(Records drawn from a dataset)
↓↓↓

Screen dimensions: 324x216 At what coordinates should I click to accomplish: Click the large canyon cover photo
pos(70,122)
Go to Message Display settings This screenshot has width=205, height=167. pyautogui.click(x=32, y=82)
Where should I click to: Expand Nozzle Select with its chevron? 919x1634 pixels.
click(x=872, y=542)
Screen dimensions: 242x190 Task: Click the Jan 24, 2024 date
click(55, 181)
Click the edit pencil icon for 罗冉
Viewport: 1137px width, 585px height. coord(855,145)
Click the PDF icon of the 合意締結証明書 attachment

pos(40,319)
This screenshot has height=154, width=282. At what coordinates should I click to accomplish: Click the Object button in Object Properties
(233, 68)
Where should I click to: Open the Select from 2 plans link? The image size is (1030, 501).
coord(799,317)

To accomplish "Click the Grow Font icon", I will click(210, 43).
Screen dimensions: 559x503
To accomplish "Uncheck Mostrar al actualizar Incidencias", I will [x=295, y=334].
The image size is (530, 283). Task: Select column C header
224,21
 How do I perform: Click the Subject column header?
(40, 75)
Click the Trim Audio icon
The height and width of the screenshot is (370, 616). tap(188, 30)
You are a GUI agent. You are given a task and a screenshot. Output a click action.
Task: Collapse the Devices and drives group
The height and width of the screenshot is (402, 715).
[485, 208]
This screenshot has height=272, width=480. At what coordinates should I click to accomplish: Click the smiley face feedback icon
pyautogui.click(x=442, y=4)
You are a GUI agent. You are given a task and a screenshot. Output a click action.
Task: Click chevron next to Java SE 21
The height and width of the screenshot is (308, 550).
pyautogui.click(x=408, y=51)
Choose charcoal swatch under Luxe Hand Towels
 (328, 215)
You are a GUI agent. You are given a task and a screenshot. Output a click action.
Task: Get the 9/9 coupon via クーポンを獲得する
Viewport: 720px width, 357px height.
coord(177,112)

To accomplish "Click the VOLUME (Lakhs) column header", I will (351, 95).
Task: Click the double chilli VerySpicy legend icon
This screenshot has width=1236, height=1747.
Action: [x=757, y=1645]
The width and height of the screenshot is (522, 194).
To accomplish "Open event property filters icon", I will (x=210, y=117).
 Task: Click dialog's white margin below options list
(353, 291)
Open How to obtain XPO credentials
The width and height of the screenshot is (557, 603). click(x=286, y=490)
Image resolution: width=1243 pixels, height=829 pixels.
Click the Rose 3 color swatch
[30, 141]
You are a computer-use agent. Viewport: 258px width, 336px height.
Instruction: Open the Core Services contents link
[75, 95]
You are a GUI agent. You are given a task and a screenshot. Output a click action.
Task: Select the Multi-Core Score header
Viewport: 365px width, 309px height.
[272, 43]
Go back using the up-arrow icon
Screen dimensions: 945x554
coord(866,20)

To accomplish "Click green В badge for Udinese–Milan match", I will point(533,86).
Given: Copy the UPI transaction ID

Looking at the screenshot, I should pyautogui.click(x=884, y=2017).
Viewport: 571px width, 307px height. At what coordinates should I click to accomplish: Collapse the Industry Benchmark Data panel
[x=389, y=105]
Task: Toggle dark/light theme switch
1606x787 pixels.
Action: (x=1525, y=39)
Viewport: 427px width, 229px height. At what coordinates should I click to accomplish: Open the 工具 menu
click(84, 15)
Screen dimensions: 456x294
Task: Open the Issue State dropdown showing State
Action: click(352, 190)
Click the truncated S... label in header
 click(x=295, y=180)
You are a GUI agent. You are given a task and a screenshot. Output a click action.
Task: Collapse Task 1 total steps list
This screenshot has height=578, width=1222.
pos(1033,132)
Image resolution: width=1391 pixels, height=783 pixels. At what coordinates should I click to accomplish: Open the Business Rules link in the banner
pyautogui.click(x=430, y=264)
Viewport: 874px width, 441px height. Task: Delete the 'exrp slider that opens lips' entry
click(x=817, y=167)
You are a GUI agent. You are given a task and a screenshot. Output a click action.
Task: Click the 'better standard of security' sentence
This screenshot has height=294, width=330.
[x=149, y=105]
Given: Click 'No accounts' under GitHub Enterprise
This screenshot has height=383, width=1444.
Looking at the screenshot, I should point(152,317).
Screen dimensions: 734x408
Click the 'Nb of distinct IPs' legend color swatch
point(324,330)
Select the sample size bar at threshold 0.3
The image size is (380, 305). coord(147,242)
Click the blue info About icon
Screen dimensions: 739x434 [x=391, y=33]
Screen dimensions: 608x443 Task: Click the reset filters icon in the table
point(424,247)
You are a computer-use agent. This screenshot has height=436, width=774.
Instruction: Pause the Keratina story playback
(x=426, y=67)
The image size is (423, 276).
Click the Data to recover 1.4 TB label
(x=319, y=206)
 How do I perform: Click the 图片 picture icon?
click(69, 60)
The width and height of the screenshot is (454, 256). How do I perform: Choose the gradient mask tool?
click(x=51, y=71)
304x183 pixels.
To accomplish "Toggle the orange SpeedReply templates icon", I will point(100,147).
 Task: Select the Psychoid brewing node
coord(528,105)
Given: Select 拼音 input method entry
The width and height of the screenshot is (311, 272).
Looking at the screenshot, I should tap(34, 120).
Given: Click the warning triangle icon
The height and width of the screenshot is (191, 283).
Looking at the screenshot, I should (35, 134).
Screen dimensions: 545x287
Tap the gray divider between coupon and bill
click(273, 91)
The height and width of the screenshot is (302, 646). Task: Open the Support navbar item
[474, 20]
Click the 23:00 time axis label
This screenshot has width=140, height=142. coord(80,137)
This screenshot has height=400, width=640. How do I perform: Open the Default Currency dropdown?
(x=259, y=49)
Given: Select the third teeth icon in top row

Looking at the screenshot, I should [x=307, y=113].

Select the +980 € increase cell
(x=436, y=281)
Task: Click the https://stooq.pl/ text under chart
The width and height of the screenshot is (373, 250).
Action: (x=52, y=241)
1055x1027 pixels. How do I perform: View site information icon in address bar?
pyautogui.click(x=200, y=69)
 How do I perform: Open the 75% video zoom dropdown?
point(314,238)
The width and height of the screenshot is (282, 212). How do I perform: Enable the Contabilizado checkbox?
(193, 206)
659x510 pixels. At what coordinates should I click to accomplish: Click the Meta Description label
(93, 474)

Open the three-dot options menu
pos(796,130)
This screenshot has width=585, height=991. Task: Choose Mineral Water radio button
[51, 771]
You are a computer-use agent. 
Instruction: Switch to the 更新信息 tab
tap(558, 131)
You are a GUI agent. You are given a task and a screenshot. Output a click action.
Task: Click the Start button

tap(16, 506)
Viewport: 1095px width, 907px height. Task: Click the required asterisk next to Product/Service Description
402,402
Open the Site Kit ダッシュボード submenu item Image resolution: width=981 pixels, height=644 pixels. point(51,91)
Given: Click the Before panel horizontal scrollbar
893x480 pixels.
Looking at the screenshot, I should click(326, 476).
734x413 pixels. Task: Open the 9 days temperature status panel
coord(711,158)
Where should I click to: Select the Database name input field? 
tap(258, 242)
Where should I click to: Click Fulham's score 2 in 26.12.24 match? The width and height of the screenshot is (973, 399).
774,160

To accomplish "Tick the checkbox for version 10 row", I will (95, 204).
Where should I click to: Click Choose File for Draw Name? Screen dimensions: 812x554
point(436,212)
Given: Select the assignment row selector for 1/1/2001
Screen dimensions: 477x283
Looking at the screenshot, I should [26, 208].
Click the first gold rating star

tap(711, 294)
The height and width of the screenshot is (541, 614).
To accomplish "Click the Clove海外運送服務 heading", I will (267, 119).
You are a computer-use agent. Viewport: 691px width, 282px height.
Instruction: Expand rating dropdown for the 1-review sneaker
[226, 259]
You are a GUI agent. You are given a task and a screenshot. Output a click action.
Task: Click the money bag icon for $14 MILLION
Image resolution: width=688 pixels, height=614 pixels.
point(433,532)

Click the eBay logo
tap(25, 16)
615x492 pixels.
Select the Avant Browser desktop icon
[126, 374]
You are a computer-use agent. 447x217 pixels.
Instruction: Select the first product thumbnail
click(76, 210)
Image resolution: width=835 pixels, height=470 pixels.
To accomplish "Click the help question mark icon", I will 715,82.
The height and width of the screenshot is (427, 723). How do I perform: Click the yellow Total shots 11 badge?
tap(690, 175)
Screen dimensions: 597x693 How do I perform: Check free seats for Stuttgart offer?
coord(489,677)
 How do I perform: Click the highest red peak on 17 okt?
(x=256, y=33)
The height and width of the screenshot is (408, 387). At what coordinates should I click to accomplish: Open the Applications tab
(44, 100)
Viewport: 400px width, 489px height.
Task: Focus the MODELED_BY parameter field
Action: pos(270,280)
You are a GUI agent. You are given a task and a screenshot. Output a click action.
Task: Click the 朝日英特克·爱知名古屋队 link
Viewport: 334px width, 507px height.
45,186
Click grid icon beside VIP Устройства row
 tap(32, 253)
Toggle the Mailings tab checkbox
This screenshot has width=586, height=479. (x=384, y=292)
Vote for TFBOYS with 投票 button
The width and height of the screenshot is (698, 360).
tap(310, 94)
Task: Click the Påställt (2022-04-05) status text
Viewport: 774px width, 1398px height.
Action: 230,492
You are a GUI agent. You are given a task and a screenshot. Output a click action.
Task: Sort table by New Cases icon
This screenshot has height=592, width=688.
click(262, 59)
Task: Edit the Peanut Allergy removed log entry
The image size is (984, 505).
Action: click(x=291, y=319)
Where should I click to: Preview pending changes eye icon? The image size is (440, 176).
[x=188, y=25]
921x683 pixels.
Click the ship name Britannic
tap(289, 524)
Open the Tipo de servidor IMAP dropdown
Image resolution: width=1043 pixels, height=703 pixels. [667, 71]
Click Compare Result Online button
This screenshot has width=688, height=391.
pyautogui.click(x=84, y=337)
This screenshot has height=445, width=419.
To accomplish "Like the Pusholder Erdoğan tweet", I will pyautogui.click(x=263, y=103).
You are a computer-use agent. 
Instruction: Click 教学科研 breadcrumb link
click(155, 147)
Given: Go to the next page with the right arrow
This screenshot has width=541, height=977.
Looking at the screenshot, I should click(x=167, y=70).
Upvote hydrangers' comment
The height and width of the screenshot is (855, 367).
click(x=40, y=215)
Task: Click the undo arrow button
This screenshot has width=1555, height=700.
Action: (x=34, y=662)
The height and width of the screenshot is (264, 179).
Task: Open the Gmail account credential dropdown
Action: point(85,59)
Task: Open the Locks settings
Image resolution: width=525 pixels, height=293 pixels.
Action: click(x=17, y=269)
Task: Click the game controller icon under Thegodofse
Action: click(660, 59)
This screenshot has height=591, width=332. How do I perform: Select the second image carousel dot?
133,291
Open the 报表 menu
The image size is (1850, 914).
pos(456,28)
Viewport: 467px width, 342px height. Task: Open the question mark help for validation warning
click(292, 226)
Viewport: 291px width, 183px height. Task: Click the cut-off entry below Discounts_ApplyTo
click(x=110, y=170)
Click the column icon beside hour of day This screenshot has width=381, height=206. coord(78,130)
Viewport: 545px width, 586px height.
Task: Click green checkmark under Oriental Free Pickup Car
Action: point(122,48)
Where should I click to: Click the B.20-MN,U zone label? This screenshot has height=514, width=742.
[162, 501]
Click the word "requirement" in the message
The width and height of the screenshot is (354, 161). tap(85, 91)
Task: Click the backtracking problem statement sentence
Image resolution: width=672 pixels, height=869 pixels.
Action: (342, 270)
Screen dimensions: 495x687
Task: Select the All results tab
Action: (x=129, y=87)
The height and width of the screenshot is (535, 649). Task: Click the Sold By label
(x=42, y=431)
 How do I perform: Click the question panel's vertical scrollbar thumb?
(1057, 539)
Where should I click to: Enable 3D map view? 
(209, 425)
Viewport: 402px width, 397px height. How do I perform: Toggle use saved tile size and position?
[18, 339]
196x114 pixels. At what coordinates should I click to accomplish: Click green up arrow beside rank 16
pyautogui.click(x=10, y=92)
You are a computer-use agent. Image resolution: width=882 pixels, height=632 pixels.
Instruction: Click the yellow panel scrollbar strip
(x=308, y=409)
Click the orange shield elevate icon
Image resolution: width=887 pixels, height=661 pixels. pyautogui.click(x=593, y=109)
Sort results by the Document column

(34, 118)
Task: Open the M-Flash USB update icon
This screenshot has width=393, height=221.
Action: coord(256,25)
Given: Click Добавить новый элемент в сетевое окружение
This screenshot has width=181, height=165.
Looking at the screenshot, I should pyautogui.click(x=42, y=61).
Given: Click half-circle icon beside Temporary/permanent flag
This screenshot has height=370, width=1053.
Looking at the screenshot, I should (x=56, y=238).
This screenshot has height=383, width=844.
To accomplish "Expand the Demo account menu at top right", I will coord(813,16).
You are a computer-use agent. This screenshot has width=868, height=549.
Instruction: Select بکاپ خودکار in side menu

↑↑↑

Activity:
Return word for word the lines above from the line with "Viewport: 571px width, 307px" to the line with "Given: Select 拼音 input method entry", including both and leaving out all others.

Solution:
Viewport: 571px width, 307px height. At what coordinates should I click to accomplish: Collapse the Industry Benchmark Data panel
[x=389, y=105]
Task: Toggle dark/light theme switch
1606x787 pixels.
Action: (x=1525, y=39)
Viewport: 427px width, 229px height. At what coordinates should I click to accomplish: Open the 工具 menu
click(84, 15)
Screen dimensions: 456x294
Task: Open the Issue State dropdown showing State
Action: click(352, 190)
Click the truncated S... label in header
 click(x=295, y=180)
You are a GUI agent. You are given a task and a screenshot. Output a click action.
Task: Collapse Task 1 total steps list
This screenshot has height=578, width=1222.
pos(1033,132)
Image resolution: width=1391 pixels, height=783 pixels. At what coordinates should I click to accomplish: Open the Business Rules link in the banner
pyautogui.click(x=430, y=264)
Viewport: 874px width, 441px height. Task: Delete the 'exrp slider that opens lips' entry
click(x=817, y=167)
You are a GUI agent. You are given a task and a screenshot. Output a click action.
Task: Click the 'better standard of security' sentence
This screenshot has height=294, width=330.
[x=149, y=105]
Given: Click 'No accounts' under GitHub Enterprise
This screenshot has height=383, width=1444.
Looking at the screenshot, I should point(152,317).
Screen dimensions: 734x408
Click the 'Nb of distinct IPs' legend color swatch
point(324,330)
Select the sample size bar at threshold 0.3
The image size is (380, 305). coord(147,242)
Click the blue info About icon
Screen dimensions: 739x434 [x=391, y=33]
Screen dimensions: 608x443 Task: Click the reset filters icon in the table
point(424,247)
You are a computer-use agent. This screenshot has height=436, width=774.
Instruction: Pause the Keratina story playback
(x=426, y=67)
The image size is (423, 276).
Click the Data to recover 1.4 TB label
(x=319, y=206)
 How do I perform: Click the 图片 picture icon?
click(69, 60)
The width and height of the screenshot is (454, 256). How do I perform: Choose the gradient mask tool?
click(x=51, y=71)
304x183 pixels.
To accomplish "Toggle the orange SpeedReply templates icon", I will point(100,147).
 Task: Select the Psychoid brewing node
coord(528,105)
Given: Select 拼音 input method entry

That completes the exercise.